What didn't work for me? Hmmm... Well, lots of things.
Working two days a week regularly and homeschooling didn't work for me. It was too much. I now know my limits, even if I don't always listen to them. I am not super mom, super nurse, super wife or super anything. I'm just me. Doing my best.
Pushing on with curriculum that had the boys (and myself) in tears daily didn't work for me. At some point I had to choose to ditch that expensive program because it didn't suit our family or the boys learning styles.
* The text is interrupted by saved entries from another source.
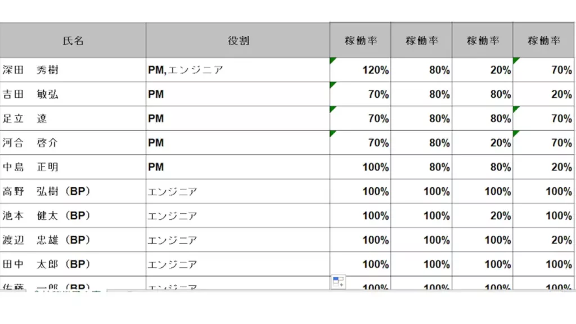Click the エンジニア role for 池本 健太

238,215
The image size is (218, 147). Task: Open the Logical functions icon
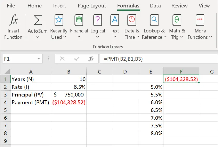pos(97,20)
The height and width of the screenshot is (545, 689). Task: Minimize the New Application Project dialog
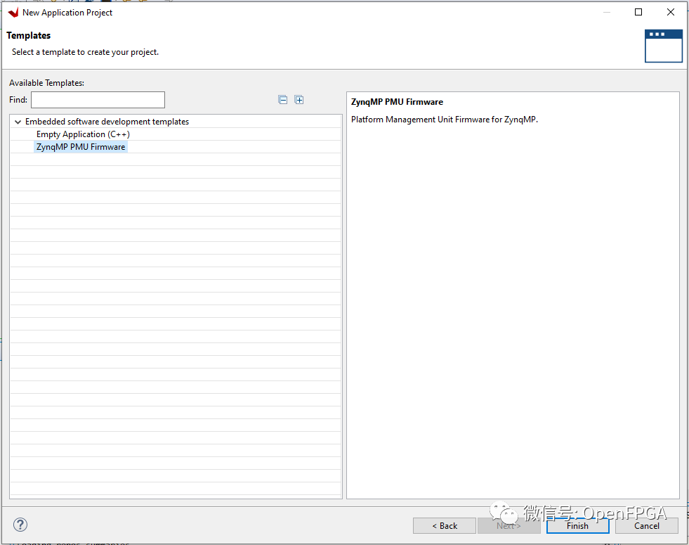pos(606,12)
Trying to put the boys into a cookie cutter mold of what a homeschooled child "should be" - you know uber smart, able to name all the presidents by age 3 - didn't work for me. All kids are different. The boys are ahead in some subjects and behind in others. That's kind of the beauty of homeschooling. We can customize our learning experiences to each child.
Comparing my life to someone elses. I'm going to be honest here. This one is still a trap for me. I don't have a lot of free time. My husband can't watch the kids often because he works alot. And frankly, when he is home, I don't want to leave. I want to be with him too. But sometimes I can get cranky because so and so gets to do this or that and I don't. Just. Stop. It.
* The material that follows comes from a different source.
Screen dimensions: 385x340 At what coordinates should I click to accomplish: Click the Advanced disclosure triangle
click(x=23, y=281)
Being a from scratch kind of girl. Yes, while I garden, can and raise animals, I still buy my bread from a store way more than I make it. And while I'd like to be that person that grinds their own wheat and bakes from scratch someday, the reality is that time is also valuable. If I had to chose making bread or playing with the kids - well, that's an easy one, right?
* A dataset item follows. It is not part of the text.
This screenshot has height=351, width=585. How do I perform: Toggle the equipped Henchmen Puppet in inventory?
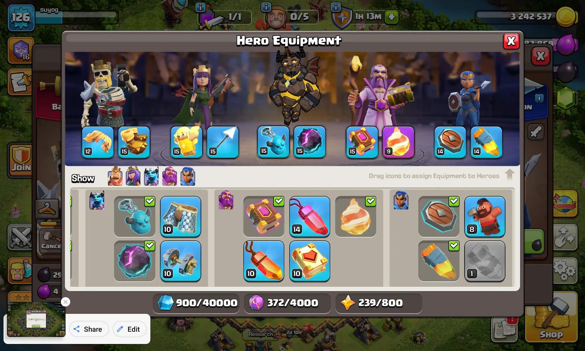point(135,216)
Pushing the kids to do more, be involved more, because it looks good for the portfolio didn't work for me. And yes, I did do this. Running to the soccer field four times a week in years past and basketball in the Winter and swimming in the Summer.....they were all great things, but the boys were tired, I was tired - it was just too much. If it's something they're interested in, then that's great. But I feel sometimes we just run and run for the kids and never get to spend time as a family.
In case you didn't realize it already, not having dedicated family time didn't work for me. And it still doesn't. We need time to build those relationships between mom and dad, parent and child and as siblings with each other. Time. It needs to be a priority. We actually block out family time on our calender every Monday evening. If we've spent time together in the past week, we may go ahead and skip this, but it's at least on the calendar so we make it a priority.
These are just a few of the things that haven't worked for me.